"""
Importance Scorer - Component importance scoring based on multiple dimensions.

This module is extracted and refactored from the original ImportanceAnalyzer.
"""

import os
import re
import subprocess
import networkx as nx
from typing import Dict, List, Optional
import logging

logger = logging.getLogger(__name__)


class ImportanceScorer:
    """
    Code importance analyzer for evaluating component importance.
    
    Scoring dimensions:
    - Usage frequency: How often modules/functions are imported/called
    - Module relationships: PageRank, in-degree/out-degree, betweenness centrality
    - Code complexity: Branches, nesting depth
    - Semantic importance: Keyword matching (main, core, api, etc.)
    - Git history: Commit count, recency
    """
    
    def __init__(self, repo_path: str, modules: Dict, classes: Dict,
                 functions: Dict, imports: Dict, code_tree: Dict,
                 call_graph: Optional[nx.DiGraph] = None,
                 weights: Optional[Dict] = None):
        """
        Initialize importance scorer.
        
        Args:
            repo_path: Path to the code repository
            modules: Module information dictionary
            classes: Class information dictionary
            functions: Function information dictionary
            imports: Import information dictionary
            code_tree: Code tree structure
            call_graph: Function call graph (optional)

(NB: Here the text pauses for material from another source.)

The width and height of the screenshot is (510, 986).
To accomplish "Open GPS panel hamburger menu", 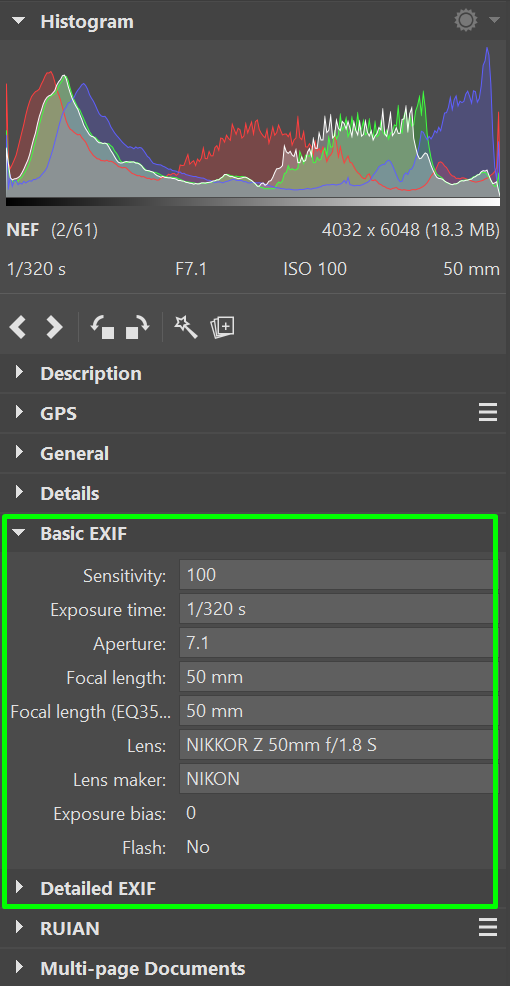I will (x=488, y=413).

            weights: Custom weights for importance calculation (optional)
        """
        self.repo_path = repo_path
        self.modules = modules
        self.classes = classes
        self.functions = functions
        self.imports = imports
        self.code_tree = code_tree
        self.call_graph = call_graph
        
        # Default weights
        default_weights = {
            'usage': 2.0,
            'imports_relationships': 3.0,
            'complexity': 1.0,
            'semantic': 0.5,
            'git_history': 4.0,
        }
        
        self.weights = default_weights
        if weights:
            self.weights.update(weights)
        
        # Important semantic keywords
        self.important_keywords = [
            'main', 'core', 'engine', 'api', 'service',
            'controller', 'manager', 'handler', 'processor',
            'factory', 'builder', 'provider', 'repository',
            'executor', 'scheduler', 'config', 'security'
        ]
        
        # Build module dependency graph
        self.module_dependency_graph = self._build_module_dependency_graph()
    
    def _build_module_dependency_graph(self) -> nx.DiGraph:
        """Build dependency graph between modules."""

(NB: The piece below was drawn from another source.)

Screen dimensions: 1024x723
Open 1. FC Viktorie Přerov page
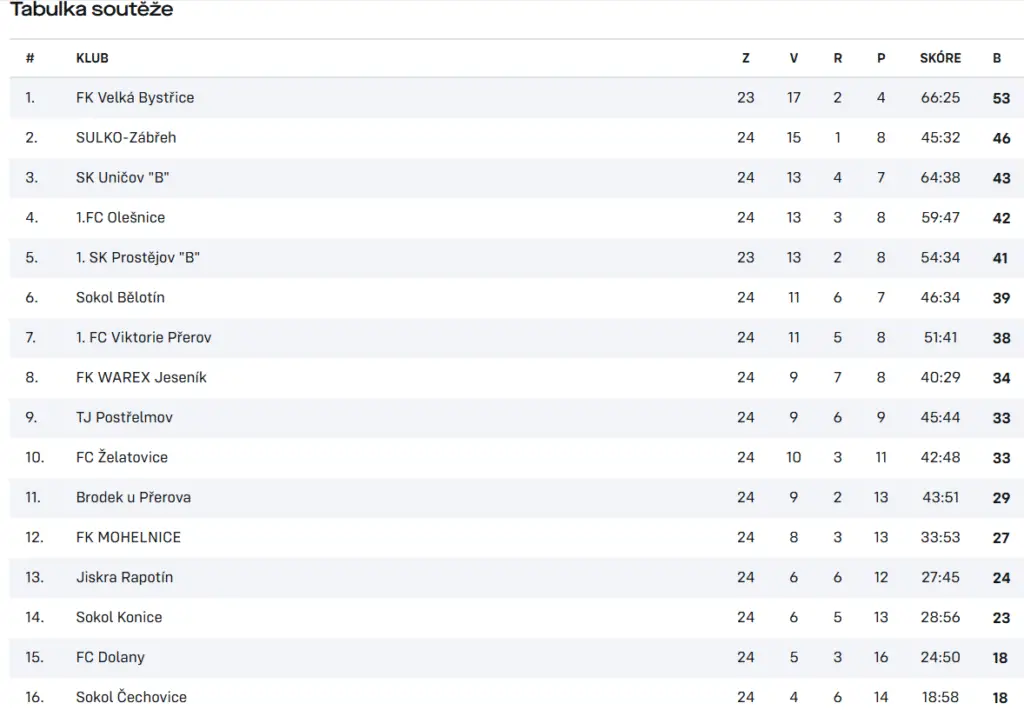coord(144,338)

        graph = nx.DiGraph()
        
        # Add all modules as nodes
        for module_id in self.modules:
            graph.add_node(module_id)
        
        # Add import relationships as edges
        for module_id, imports_list in self.imports.items():
            for imp in imports_list:
                if imp['type'] == 'import':
                    imported_module = imp['name']
                    if imported_module in self.modules:
                        graph.add_edge(module_id, imported_module)

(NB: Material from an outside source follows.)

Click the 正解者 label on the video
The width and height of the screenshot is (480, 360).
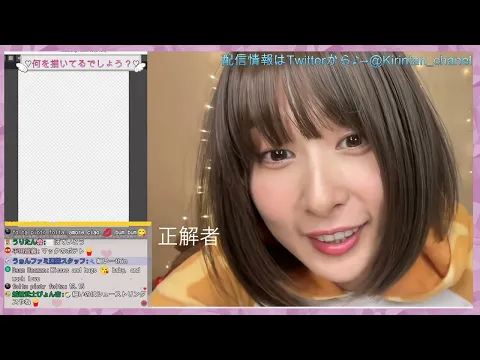pos(188,236)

                elif imp['type'] == 'importfrom':
                    imported_module = imp['module']
                    if imported_module in self.modules:
                        graph.add_edge(module_id, imported_module)
        
        return graph
    
    def calculate_node_importance(self, node: Dict) -> float:
        """
        Calculate importance score of a node.
        
        Args:
            node: Node information (must have 'type' field)
            
        Returns:
            Importance score (0.0 - 10.0)
        """
        if 'type' not in node:
            return 0.0
        
        if node['type'] == 'module':
            return self._calculate_module_importance(node)
        elif node['type'] == 'package':
            return self._calculate_package_importance(node)
        else:
            return 0.0
    
    def _calculate_module_importance(self, node: Dict) -> float:
        """Calculate importance score of a module."""
        importance = 0.0
        
        # Usage frequency analysis
        usage_score = self._analyze_usage(node)
        importance += usage_score * self.weights['usage']
        
        # Inter-module reference relationship analysis
        imports_score = self._analyze_imports_relationships(node)
        importance += imports_score * self.weights['imports_relationships']
        
        # Code complexity analysis
        complexity_score = self._analyze_complexity(node)
        importance += complexity_score * self.weights['complexity']
        
        # Semantic importance analysis
        semantic_score = self._analyze_semantic_importance(node)
        importance += semantic_score * self.weights['semantic']
        
        # Git history analysis
        git_score = self._analyze_git_history(node)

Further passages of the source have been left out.